4. Not all friendships are supposed to last

Although you will find yourself putting more work into maintaining your friendships after college, keep in mind that transitioning into post-grad life may provide a natural opportunity to get away from friendships that no longer serve you and rebuild your friend circle. For example, you may realize that certain college friendships reinforce toxic, irresponsible, and self-destructive behaviors that have no place in the next stage of your life. But making changes to your friend circle doesn’t always have to be this dramatic, either. 

It can actually be very healthy to simply grow apart with college friends whose lifestyles are not compatible with yours. 

Social media can make it seem like you still are “in touch” with all of your college friends as you follow what’s going on in their lives. Don’t feel guilty about unfollowing those friends who make you feel self-conscious. Since we all have increasingly more responsibilities and less time, filtering your social circle will help you to prioritize and focus on nurturing the friendships you care about. Plus, surrounding yourself with friends whose goals, spending habits and lifestyles are similar to yours is a great way to keep one another on track to achieve those goals. I’m ending this paragraph with the wise words of a friend: “Your 20s is a time to Marie Kondo your life. Discard the friendships that don’t spark joy.”

5. Create healthy financial habits

One of the most valuable things you can do for your future self is make smart financial decisions from your early 20s. 

I am happy to have followed this advice early on, because the sooner we establish healthy financial habits such as budgeting, investing, and saving for retirement, the better we can set ourselves up for success. If you are not sure where to start, I would recommend one of my favorite personal finance YouTube channels, The Financial Diet

On the flip side of the coin, it’s essential to keep in mind that the path to financial independence is different for everyone and will depend on various factors, such as your socioeconomic class, how you financed your education, etc. Comparing how quickly you can achieve your financial goals to others may be misleading since we are often unaware of the set of financial privileges and drawbacks others may have.

Lastly, I want to mention that it’s equally important not to fall into a scarcity mindset and treat ourselves to things that make us happy while still making smart financial decisions.
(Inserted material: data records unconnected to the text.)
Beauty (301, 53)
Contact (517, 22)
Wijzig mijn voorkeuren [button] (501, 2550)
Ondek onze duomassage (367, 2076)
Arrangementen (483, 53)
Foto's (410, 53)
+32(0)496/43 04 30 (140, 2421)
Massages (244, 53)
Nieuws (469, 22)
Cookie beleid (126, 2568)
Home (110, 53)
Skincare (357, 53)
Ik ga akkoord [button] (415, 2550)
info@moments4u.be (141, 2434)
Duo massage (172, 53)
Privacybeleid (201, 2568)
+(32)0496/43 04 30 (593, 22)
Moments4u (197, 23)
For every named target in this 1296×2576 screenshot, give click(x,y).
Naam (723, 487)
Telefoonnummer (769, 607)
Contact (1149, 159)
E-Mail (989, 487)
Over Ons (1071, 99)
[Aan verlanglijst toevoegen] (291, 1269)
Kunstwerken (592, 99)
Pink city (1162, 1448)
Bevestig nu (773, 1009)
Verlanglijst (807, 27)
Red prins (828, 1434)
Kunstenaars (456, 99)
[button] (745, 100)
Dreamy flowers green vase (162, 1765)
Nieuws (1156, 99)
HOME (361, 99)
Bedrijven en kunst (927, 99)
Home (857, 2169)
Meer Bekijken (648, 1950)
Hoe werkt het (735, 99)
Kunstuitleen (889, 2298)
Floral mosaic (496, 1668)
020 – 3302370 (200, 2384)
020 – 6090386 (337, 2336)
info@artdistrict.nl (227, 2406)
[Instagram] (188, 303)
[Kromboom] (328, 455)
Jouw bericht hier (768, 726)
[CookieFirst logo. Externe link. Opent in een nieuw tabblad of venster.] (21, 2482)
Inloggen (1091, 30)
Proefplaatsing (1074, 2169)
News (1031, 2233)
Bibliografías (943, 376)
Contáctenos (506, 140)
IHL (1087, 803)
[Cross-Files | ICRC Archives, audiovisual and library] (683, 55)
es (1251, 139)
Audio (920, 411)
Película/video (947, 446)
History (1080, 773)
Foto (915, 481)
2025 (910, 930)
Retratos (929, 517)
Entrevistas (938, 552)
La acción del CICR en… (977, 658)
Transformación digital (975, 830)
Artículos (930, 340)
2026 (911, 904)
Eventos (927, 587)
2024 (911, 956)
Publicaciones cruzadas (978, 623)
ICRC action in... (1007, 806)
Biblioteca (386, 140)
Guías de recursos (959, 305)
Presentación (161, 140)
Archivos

6. It’s not a sprint but a marathon

Sometimes I feel like I’m on a hamster wheel, seeking constant self-improvement and looking for better career opportunities. It can be hard to slow down, be comfortable with where we are now, and celebrate our achievements when we regularly compare ourselves to peers or our LinkedIn network that we may not even know. But our 20s are not (should not be) just about social, financial, and career achievements. Thinking that we can shelve working on our emotional well-being until we are more successful and established in our lives can quickly lead to burnout.

If we don’t learn how to value and love ourselves and work on our personal issues, childhood traumas, and fears, it will become increasingly more challenging to achieve our goals in the other aspects of life. 

Starting therapy in our early 20s can be a great way to develop the tools necessary to deal with stressful situations and emotional challenges. If this is not affordable to you at the moment, practices like mindfulness and journaling and finding communities that can support you can also be helpful. All of us are working with our traumas and fears, and it’s not fair to ourselves to expect that all of these issues built over the years will be resolved overnight. Slowing doing and taking some time for our emotional and mental well-being right now only means that we are building up the stamina to strive for more in the future.